### Challenge
Return the stretch of the records below from the line containing "Where should I" through the end of the records, copying those lines exactly. Omit the pictures from your answer.

### Records for locating displayed items
§ §
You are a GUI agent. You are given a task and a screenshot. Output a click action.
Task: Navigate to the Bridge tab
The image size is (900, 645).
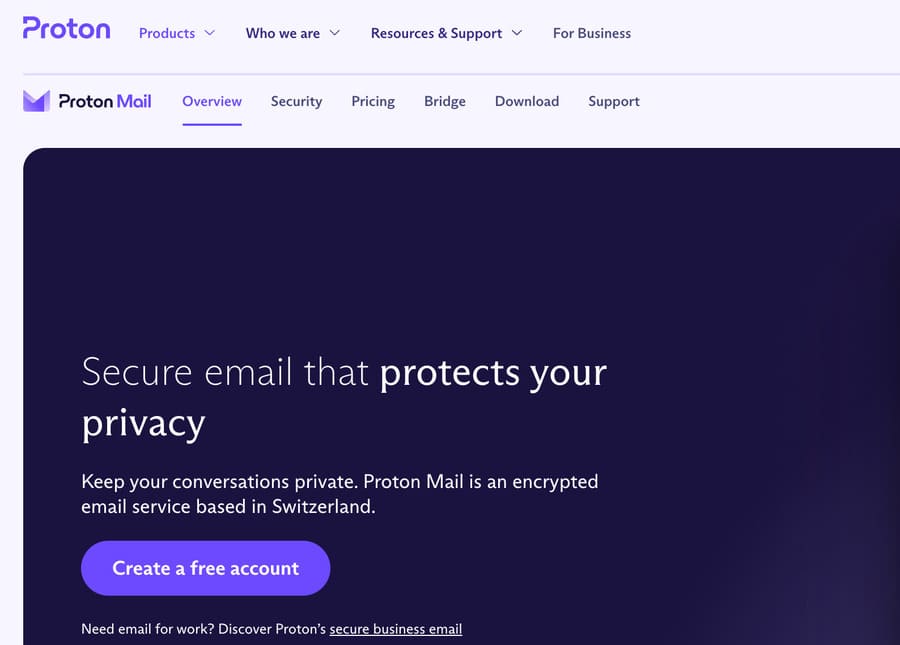445,101
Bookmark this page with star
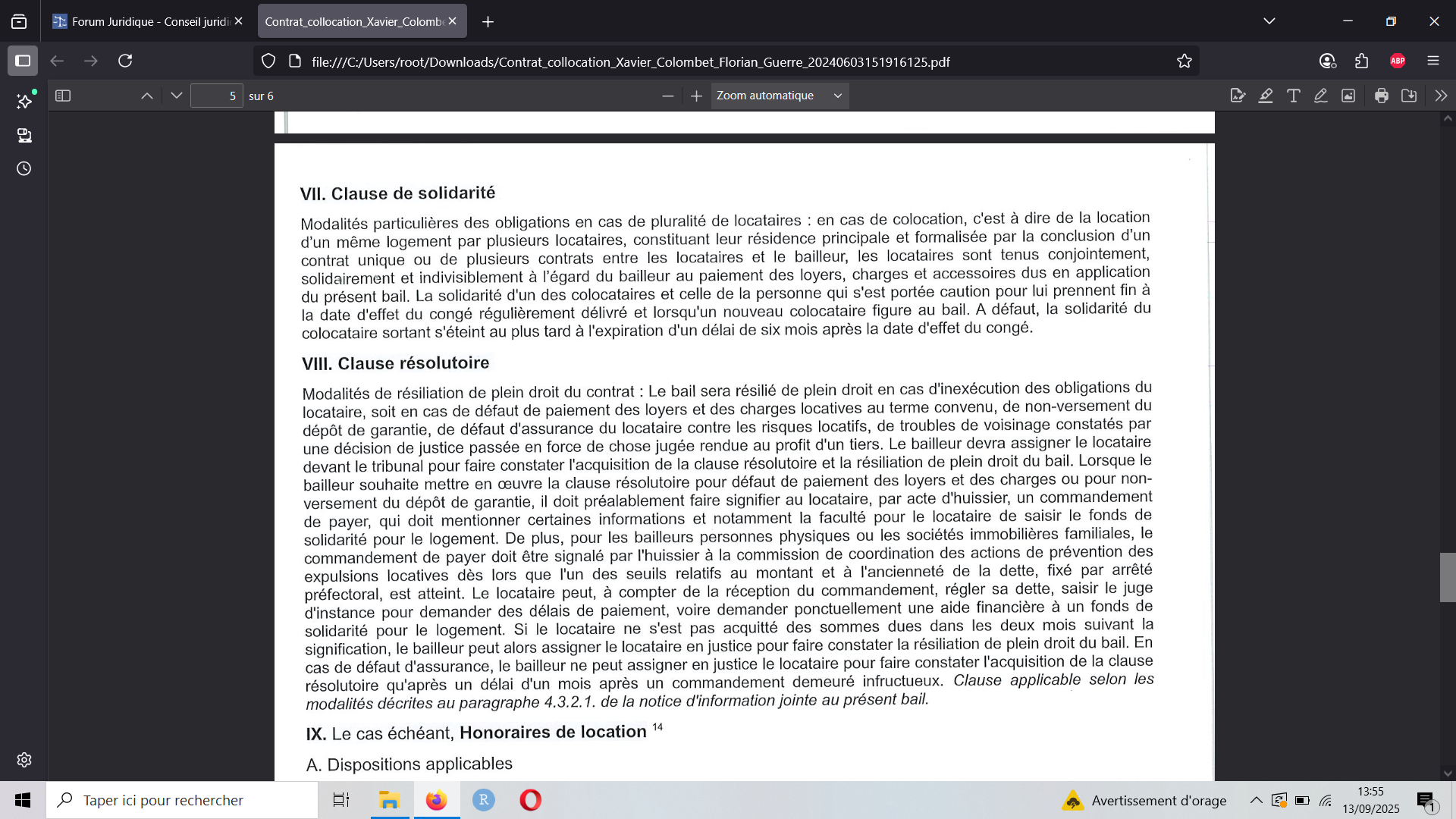The image size is (1456, 819). click(1185, 61)
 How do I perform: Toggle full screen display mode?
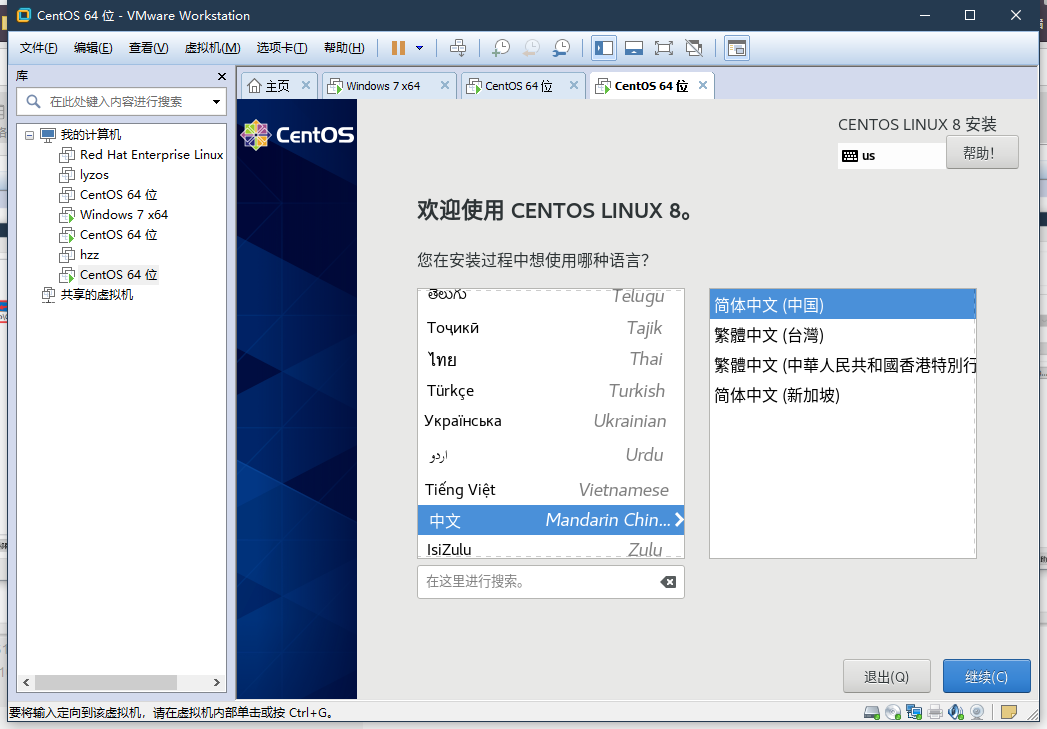[x=662, y=47]
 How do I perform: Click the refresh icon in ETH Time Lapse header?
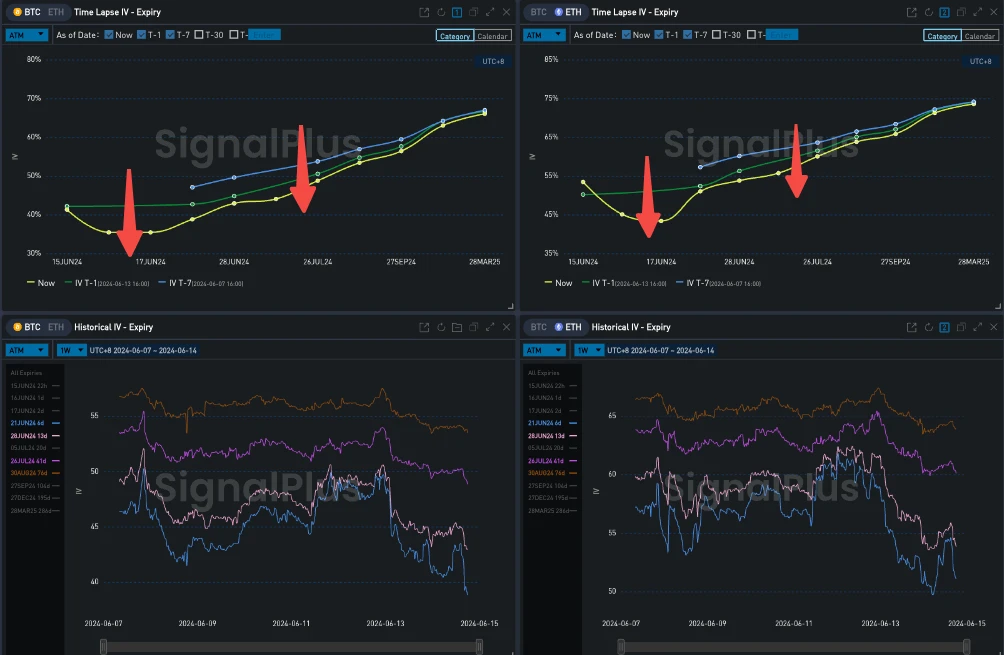pos(928,12)
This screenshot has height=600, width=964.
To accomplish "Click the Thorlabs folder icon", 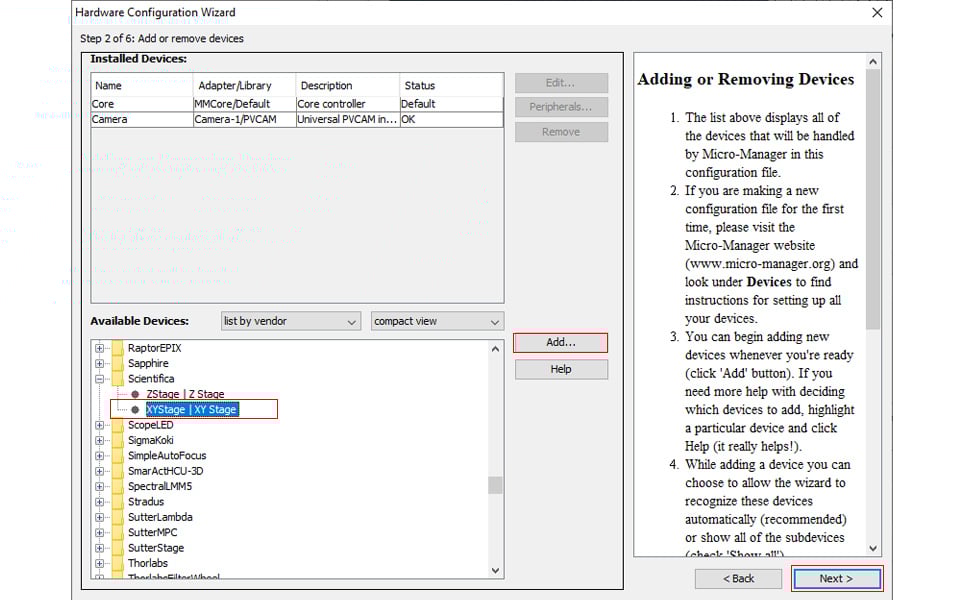I will click(x=117, y=563).
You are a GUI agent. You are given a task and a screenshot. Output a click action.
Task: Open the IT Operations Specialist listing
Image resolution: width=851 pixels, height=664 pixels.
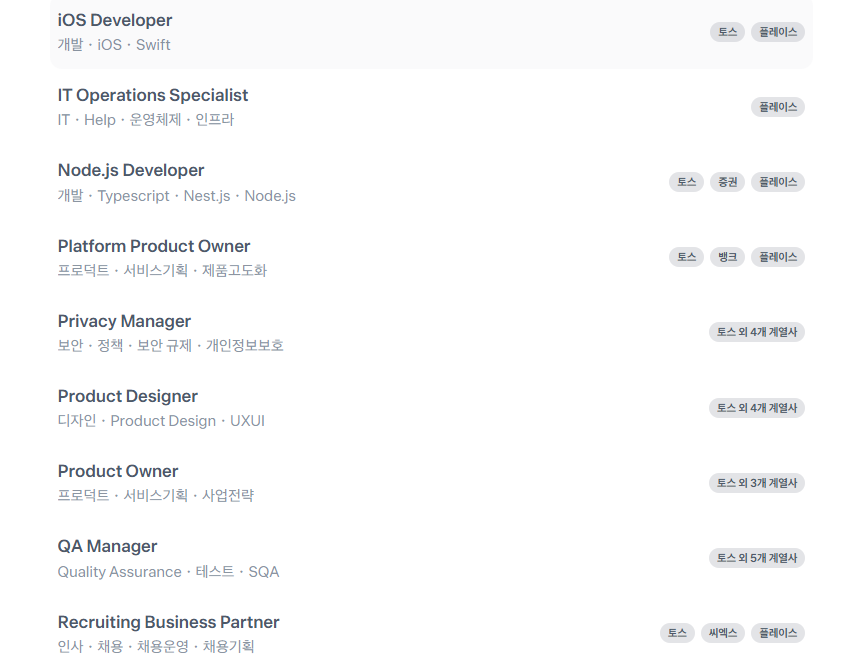pyautogui.click(x=431, y=107)
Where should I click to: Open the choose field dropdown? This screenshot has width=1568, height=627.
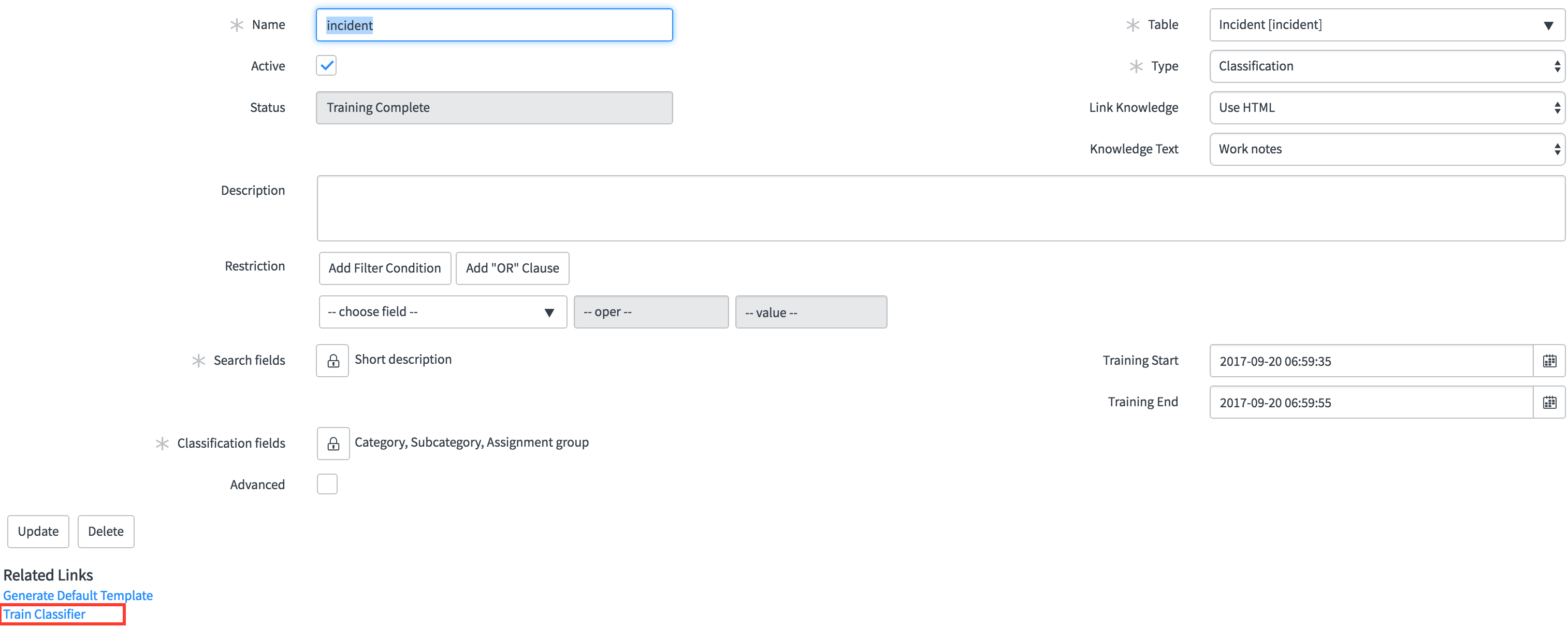443,312
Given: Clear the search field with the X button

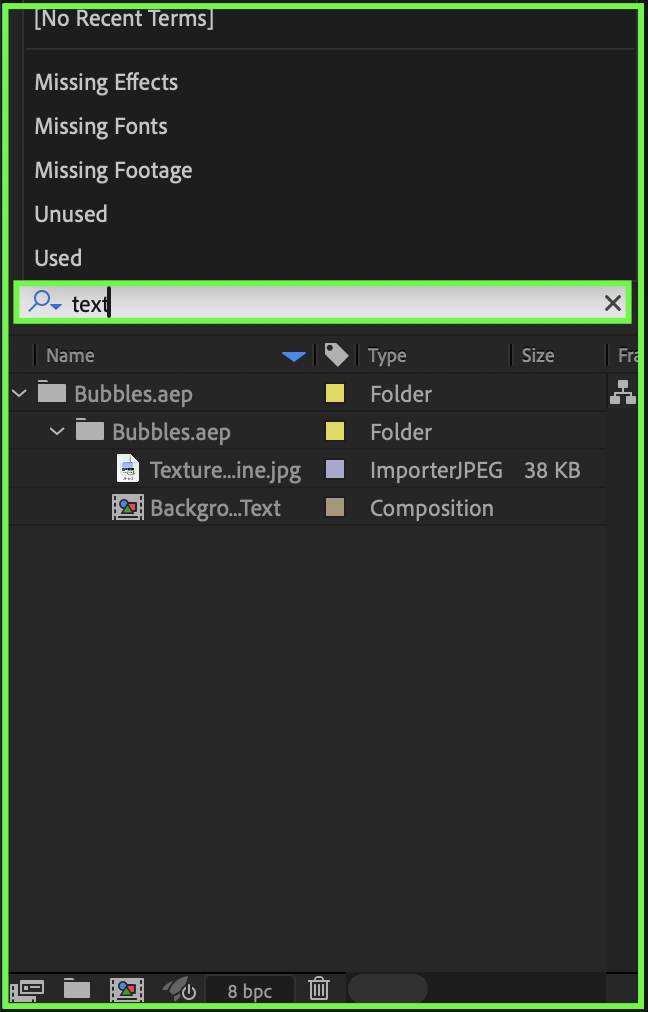Looking at the screenshot, I should (x=613, y=303).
§ §
### Written solution
Where should I click to: Open the choose field dropdown? This screenshot has width=1568, height=627.
443,312
Given: Clear the search field with the X button

Looking at the screenshot, I should (x=613, y=303).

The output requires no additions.